- Opening Delimiter -

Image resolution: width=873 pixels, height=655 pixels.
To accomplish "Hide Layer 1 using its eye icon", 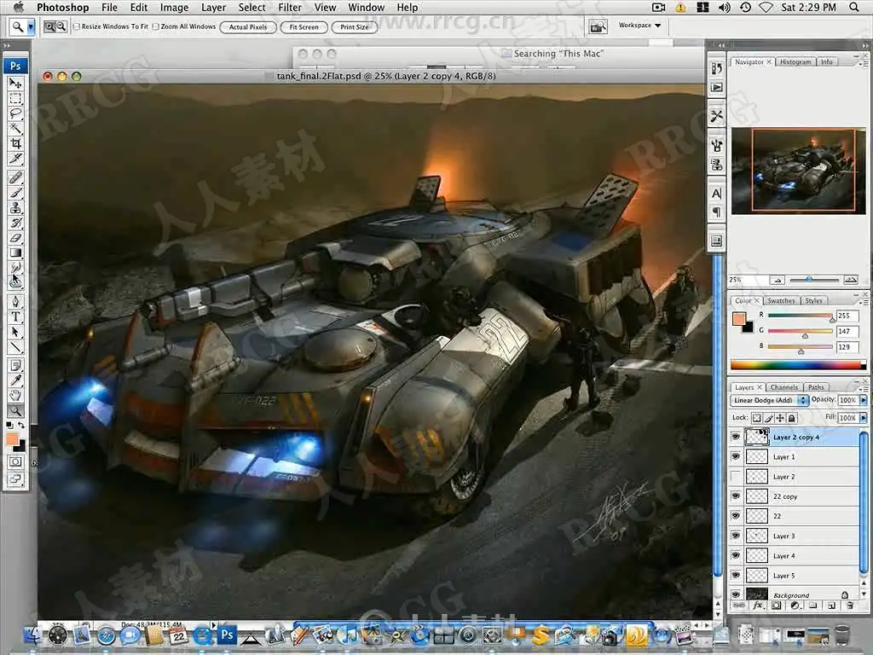I will (x=736, y=457).
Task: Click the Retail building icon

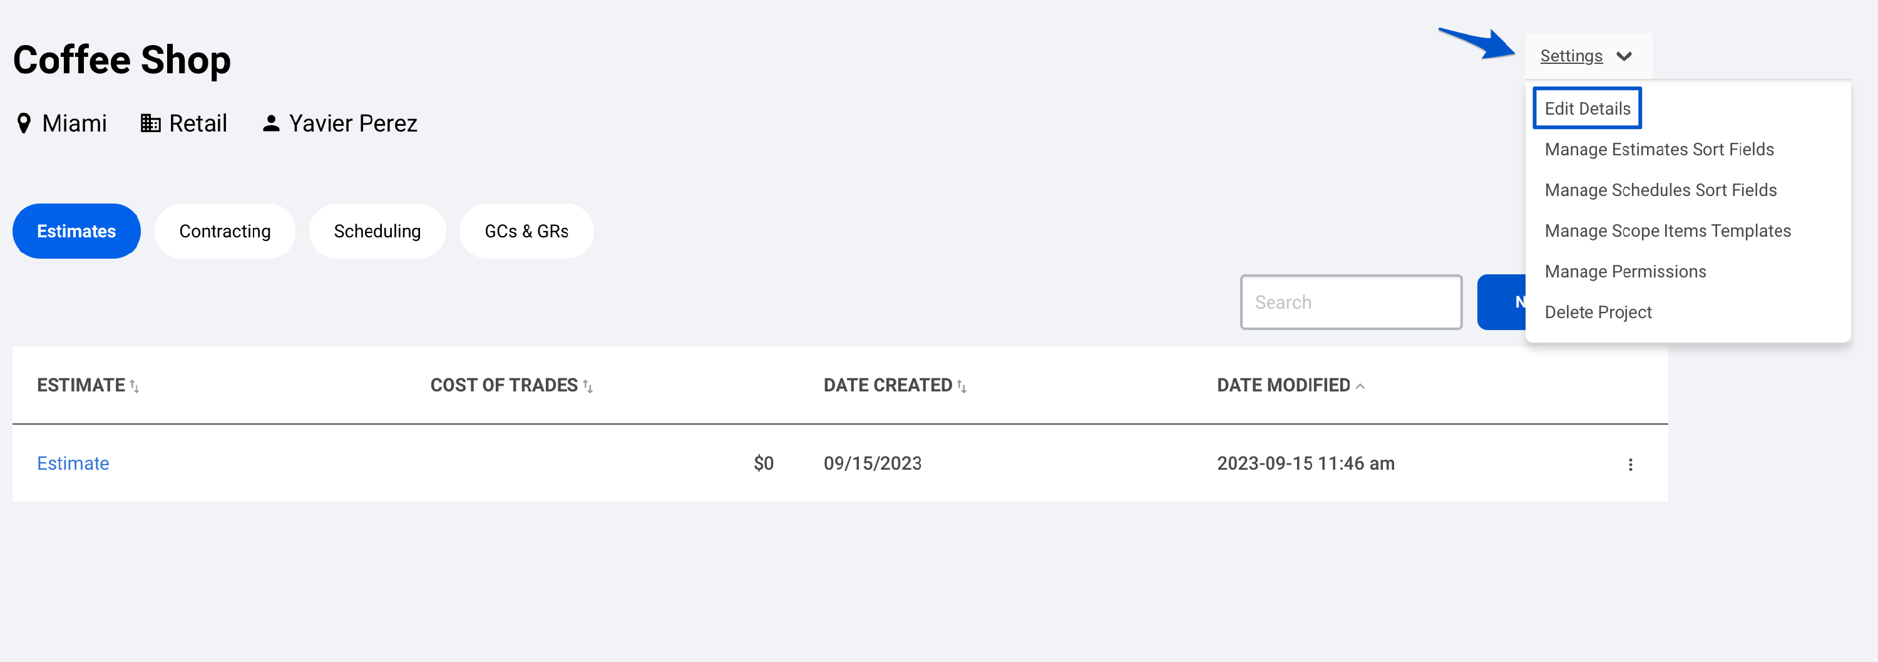Action: [x=151, y=122]
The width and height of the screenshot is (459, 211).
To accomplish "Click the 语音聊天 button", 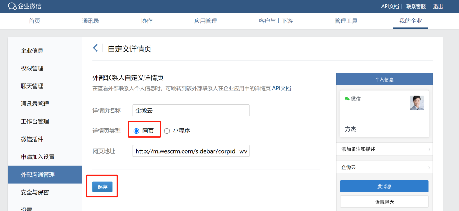I will (384, 202).
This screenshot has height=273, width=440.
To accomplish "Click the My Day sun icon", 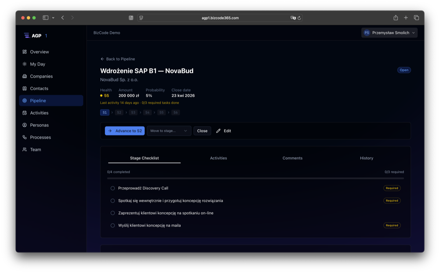I will click(25, 64).
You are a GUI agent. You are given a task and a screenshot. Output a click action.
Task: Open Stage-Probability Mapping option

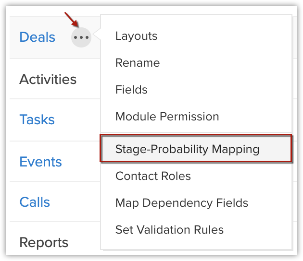tap(187, 149)
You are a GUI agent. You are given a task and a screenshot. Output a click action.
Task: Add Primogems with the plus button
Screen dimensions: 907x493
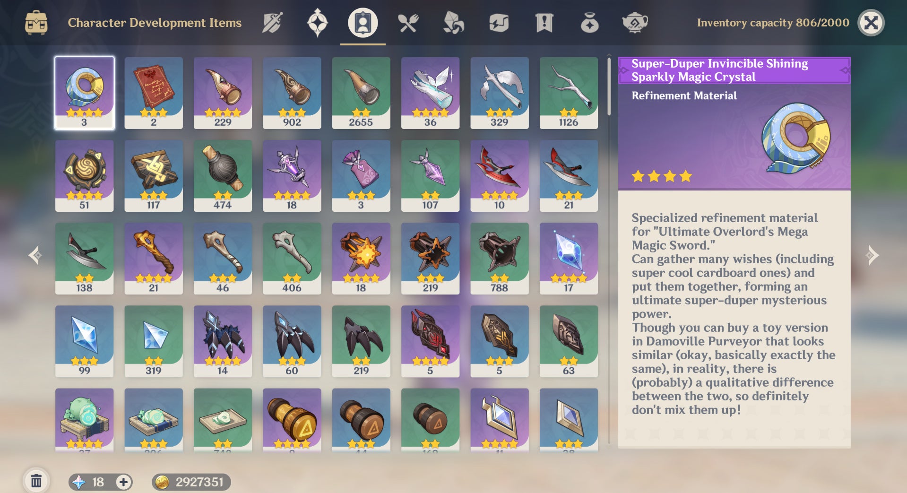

- Closing Delimiter -

» Task description:
Working through the records, copy each line in which the word "height" appears.

» Solution below:
Image resolution: width=873 pixels, height=655 pixels.
The width and height of the screenshot is (459, 211).
This screenshot has height=273, width=440.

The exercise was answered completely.